GBS has many variants (see Table 2). Although rare, Miller Fisher syndrome typically presents with ophthalmoplegia, ataxia and areflexia. GBS may also present as new- and acute-onset SLE.
Prompt recognition of MFS (as well as other GBS variants) is urgent given treatment challenges. Overall, the prognosis is good with early diagnosis of SLE and GBS. No set standard for treatment exists, so therapies are usually guided by disease severity.
Our patient responded well, with complete resolution of her neurological symptoms following plasma exchange and steroid administration. This patient had discoid lupus, positive anti-dsDNA and low complements, but after her GBS resolved, she developed proteinuria of 8 grams and underwent a renal biopsy. Her biopsy confirmed membranous glomerulonephritis, which was treated with mycophenolate mofetil 1,500 mg twice daily, along with prednisone and hydroxychloroquine 200 mg twice daily. She responded to this therapy with a decrease in proteinuria.
Bottom line: Be very diligent in SLE patients when they have persistently positive serologies. Our patient had MFS as unusual neurologic and renal complications of SLE. Both were successfully treated, and she is doing well at present.
Sedrick Bradley, MD, is a rheumatology fellow at Ochsner Medical Center, New Orleans. He completed his residency at the University of Mississippi Medical Center, Jackson, Miss. His clinical and research interests include systemic lupus erythematosus and the role of T cell homeostasis in rheumatoid arthritis.

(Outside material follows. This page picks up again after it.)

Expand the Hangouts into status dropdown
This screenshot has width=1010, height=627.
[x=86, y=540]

Nirupa J. Patel, MD, is a clinical associate professor of medicine in the Section of Rheumatology at LSU Health Sciences Center, New Orleans. Her special interests include HIV infection and myositis.
References
- Willison HJ, Jacobs BC, van Doorn PA, et al. Guillain-Barré syndrome. Lancet. 2016 Aug 13;10045(388):717–727.
- Hughes RA, Wijdicks, EF, Barohn R, et al. Practice parameter: Immunotherapy for GBS. Neurology. 2003 Sep 23;61(6):736–740.

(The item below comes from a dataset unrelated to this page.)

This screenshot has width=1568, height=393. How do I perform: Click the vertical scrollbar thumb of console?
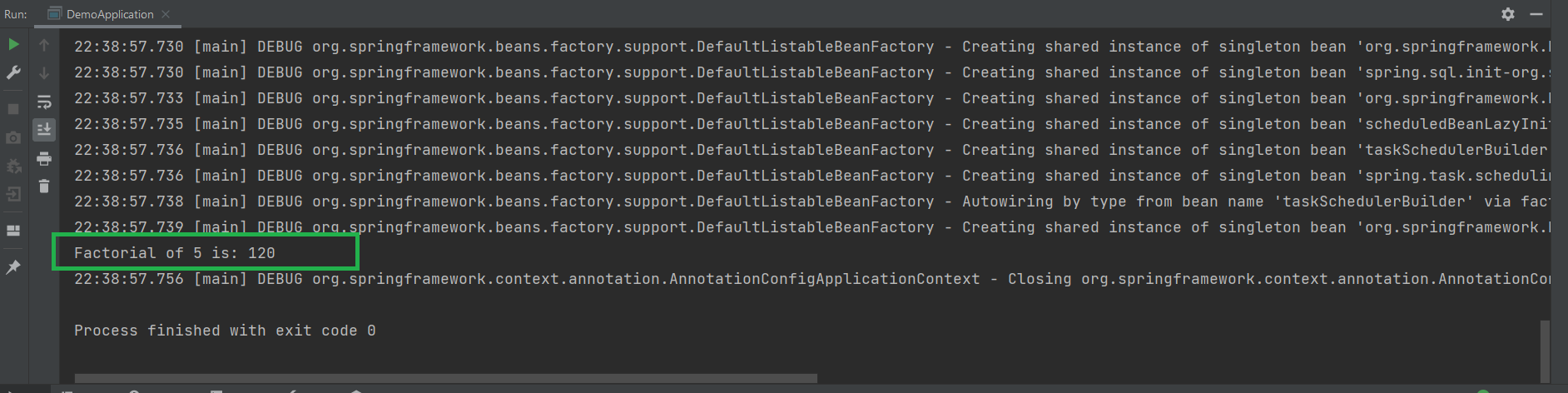[1545, 350]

- Patwa HS, Chaudhry V, Katzberg H, et al. Evidence-based guideline: Intravenous immunoglobulin in the treatment of neuromuscular disorders: Report of the Therapeutics and Technology Assessment Subcommittee of the American Academy of Neurology. Neurology. 2012 Mar 27; 78(13):1009–1015.
- Hughes RA, Swan AV, van Doorn PA. Intravenous immunoglobulin for Guillain- Barré syndrome. Cochrane Database Syst Rev. 2012 Jul 11;(7):CD002063.
- Raphael JC, Chevret S, Hughes RA, et al. Plasma exchange for Guillain-Barré syndrome. Cochrane Database Syst Rev. 2012 Jul 11;(7):CD001798.
- Chiba A, Kusunoki S, Obata H, et al. Serum anti-GQ1b IgG antibody is associated with ophthalmoplegia in Miller Fisher syndrome and Guillain-Barré syndrome: Clinical and immunohistochemical studies. Neurology. 1993 Oct;43(10):1911–1917.